In the decades following the Civil War, Black communities throughout the country built communities so independent of traditional, White-dominated economic and political systems that they became known generically as Black Wall Streets.
https://www.theroot.com/the-other-black-wall-streets-1823010812 
The Black residents of these prosperous communities still resided in America, but they had GOTTEN OUT of the systems of oppression.

Society has systems of slavery hidden in plain view. 
Debt is slavery.  Proverbs 22: 7 The rich rules over the poor,  And the borrower is servant to the lender.

Dependence is a system of oppression.  Generational reliance on food stamps, TANF, Medicare, Medicaid, Section-8, etc. enables segregation, over-policing, and target dehumanization.  We gotta get out of those systems and into our own economic independence. 

Financial illiteracy, labor-centered employment training, poor schools, dysfunctional family structures, ineffective policing (the kind that kills the unarmed and doesn’t stop the proliferation of crime) are all systems of oppression.  We have to break those systems and get out of those cycles. 

The systems weren’t just financial and geographical.  They were also cultural.  To break the systems enough for the oppressed to get free, the masters have to experience such physical and PSYCHO-SOCIAL suffering  that it momentarily breaks the will of the masters.  After the darkness and death of the 9th and 10th plagues the Egyptians urged the people, that they might send them out of the land in haste. For they said, “We shall all be dead” (Exodus 12:33).  After that, the Hebrews were able to GET OUT.

Make no mistake, after all these decades there are deeply vested economic and political interests who see a change to these systems not as progress, but as plagues.   A lot of people have to lose a lot of money and a lot of power for God’s people to GET OUT of these systems.  It’s gonna be ugly.  Freedom summer ugly.  Sherman’s march through Atlanta ugly. Exodus 5-12 ugly.

Phase 2:  Organize, starting with what they know.

So God led the people around by way of the wilderness of the Red Sea.

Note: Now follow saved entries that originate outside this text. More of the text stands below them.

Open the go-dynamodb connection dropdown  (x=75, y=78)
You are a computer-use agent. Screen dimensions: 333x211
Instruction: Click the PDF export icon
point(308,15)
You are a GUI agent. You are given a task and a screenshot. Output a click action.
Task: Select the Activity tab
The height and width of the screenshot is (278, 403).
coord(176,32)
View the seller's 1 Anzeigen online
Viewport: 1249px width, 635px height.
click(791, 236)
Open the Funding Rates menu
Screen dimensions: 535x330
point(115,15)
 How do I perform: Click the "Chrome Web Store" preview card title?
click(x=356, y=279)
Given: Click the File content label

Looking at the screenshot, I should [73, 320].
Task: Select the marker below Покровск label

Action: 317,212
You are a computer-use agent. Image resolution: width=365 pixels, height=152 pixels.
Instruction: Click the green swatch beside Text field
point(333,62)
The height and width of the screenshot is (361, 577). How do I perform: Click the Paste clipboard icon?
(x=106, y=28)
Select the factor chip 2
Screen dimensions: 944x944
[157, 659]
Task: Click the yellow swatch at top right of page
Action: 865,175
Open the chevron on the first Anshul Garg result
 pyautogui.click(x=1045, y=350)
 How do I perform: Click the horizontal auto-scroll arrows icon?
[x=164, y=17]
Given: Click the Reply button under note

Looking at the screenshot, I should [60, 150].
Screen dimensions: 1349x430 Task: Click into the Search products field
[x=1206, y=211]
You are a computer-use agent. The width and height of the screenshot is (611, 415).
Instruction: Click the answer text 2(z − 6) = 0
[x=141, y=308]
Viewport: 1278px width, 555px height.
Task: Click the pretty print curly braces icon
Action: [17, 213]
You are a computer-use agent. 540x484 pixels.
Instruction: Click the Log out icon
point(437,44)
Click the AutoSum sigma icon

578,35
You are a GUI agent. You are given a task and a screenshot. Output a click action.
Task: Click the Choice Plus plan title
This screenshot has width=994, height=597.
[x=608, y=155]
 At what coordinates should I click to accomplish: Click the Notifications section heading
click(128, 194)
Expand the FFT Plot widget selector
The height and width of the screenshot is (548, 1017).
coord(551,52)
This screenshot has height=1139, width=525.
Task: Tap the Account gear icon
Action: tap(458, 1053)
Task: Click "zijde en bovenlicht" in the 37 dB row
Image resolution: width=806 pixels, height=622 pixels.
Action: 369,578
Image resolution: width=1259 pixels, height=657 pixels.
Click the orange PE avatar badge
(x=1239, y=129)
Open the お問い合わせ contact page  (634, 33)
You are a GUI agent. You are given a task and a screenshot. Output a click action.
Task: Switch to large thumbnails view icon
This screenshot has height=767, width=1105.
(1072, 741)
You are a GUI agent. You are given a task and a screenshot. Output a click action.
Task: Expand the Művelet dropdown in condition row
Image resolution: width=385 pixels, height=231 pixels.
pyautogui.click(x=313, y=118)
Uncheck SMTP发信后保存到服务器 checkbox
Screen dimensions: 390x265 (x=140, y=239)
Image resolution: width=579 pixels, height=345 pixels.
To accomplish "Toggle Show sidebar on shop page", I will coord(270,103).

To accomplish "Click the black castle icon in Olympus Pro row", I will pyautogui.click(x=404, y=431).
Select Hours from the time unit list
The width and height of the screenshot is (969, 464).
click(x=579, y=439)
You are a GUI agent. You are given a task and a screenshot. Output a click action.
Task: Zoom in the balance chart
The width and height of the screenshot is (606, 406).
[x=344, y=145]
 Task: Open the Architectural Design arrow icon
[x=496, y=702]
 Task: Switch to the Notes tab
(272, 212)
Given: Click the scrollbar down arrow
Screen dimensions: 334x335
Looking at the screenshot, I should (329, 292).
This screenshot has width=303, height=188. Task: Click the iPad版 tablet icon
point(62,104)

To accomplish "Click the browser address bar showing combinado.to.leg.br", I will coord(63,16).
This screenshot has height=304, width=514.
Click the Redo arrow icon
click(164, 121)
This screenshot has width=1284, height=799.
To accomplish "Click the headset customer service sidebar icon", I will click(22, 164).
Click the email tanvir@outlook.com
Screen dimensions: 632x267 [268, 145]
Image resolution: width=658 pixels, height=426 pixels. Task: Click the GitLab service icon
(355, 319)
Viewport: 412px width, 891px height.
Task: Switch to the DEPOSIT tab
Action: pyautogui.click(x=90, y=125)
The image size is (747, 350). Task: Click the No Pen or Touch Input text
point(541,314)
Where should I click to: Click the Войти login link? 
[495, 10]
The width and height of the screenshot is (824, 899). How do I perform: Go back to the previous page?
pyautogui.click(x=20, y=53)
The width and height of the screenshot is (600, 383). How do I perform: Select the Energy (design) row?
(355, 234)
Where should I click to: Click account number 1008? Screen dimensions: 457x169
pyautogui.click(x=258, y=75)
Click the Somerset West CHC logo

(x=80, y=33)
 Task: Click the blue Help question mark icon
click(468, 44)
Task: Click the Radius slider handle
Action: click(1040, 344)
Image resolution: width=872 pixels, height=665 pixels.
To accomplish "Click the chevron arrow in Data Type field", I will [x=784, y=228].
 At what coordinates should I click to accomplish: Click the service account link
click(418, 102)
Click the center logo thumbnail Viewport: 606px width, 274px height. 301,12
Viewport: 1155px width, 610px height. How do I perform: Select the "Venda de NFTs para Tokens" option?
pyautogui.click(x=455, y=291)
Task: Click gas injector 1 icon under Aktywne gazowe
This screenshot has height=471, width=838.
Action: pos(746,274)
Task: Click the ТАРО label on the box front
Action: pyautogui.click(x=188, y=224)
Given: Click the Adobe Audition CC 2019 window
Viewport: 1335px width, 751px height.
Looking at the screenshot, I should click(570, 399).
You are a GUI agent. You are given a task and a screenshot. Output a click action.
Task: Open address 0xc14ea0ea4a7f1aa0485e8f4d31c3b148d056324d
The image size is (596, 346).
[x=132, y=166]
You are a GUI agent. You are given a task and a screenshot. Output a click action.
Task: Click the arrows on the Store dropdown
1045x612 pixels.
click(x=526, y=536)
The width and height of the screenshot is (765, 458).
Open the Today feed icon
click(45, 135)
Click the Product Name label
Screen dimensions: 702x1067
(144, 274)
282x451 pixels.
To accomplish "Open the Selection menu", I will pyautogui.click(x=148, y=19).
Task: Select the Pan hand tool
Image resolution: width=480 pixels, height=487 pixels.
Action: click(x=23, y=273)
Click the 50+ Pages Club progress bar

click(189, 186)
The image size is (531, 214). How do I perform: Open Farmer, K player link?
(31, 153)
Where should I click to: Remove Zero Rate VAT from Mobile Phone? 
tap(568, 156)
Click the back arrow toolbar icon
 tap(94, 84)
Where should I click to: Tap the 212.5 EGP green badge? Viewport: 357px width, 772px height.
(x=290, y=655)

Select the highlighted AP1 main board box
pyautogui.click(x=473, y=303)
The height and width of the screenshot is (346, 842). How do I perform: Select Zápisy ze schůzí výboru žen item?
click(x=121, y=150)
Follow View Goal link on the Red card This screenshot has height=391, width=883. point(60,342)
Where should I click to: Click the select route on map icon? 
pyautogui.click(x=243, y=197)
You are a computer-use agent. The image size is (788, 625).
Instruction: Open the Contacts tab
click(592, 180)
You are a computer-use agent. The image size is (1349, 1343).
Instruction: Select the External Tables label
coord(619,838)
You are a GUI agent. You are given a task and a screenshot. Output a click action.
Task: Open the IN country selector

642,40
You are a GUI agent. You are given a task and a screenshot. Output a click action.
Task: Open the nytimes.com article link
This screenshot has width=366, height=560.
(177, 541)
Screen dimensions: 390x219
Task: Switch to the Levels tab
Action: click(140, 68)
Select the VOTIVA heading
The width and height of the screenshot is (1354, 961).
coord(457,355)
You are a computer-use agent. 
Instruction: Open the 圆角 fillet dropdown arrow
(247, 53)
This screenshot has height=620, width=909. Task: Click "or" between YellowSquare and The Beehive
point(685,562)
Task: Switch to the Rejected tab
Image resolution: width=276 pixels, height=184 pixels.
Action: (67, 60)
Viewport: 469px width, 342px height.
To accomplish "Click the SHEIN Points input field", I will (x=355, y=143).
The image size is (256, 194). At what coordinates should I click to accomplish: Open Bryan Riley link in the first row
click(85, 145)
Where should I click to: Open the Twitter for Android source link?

And the children of Israel went up in orderly ranks out of the land of Egypt. (Exodus 13: 18, NKJV)

The NIV says. . .  The Israelites went up out of Egypt ready for battle. 

The English Standard Version reads . . . equipped for battle. 

The New American Standard Bible  says . . . the sons of Israel went up in martial array from the land of Egypt.

If you ever saw a movie or documentary depicting an ancient Egyptian battle, you remember lines of foot soldiers with no armor and no shield, just a spear of simple sword.  Those unprotected foot soldiers were the first to die, pawns thrown at the front lines of the opposing army while the citizen soldiers maneuvered.    Along with being free labor, Hebrew men had been used as disposable slave soldiers.  Sometimes the mercenary property was rented out to fight for other nations.
  
That’s nothing new.  Even in the antebellum South, it wasn’t unusual for massuh to arm a contingent of slave men to guard the big house while the White men were away.




When the Israelites left Goshen, the enslaved veterans organized their tribesmen into orderly ranks.  The Hebrews marched out of Egypt with a contingent of armed veteran ex-slaves.



Moses organized his people’s exodus according to a system they already understood.  He used the orderly ranks and lines they’d learned as slave-soldiers to keep the people together and to make sure that no Hebrew was left behind. 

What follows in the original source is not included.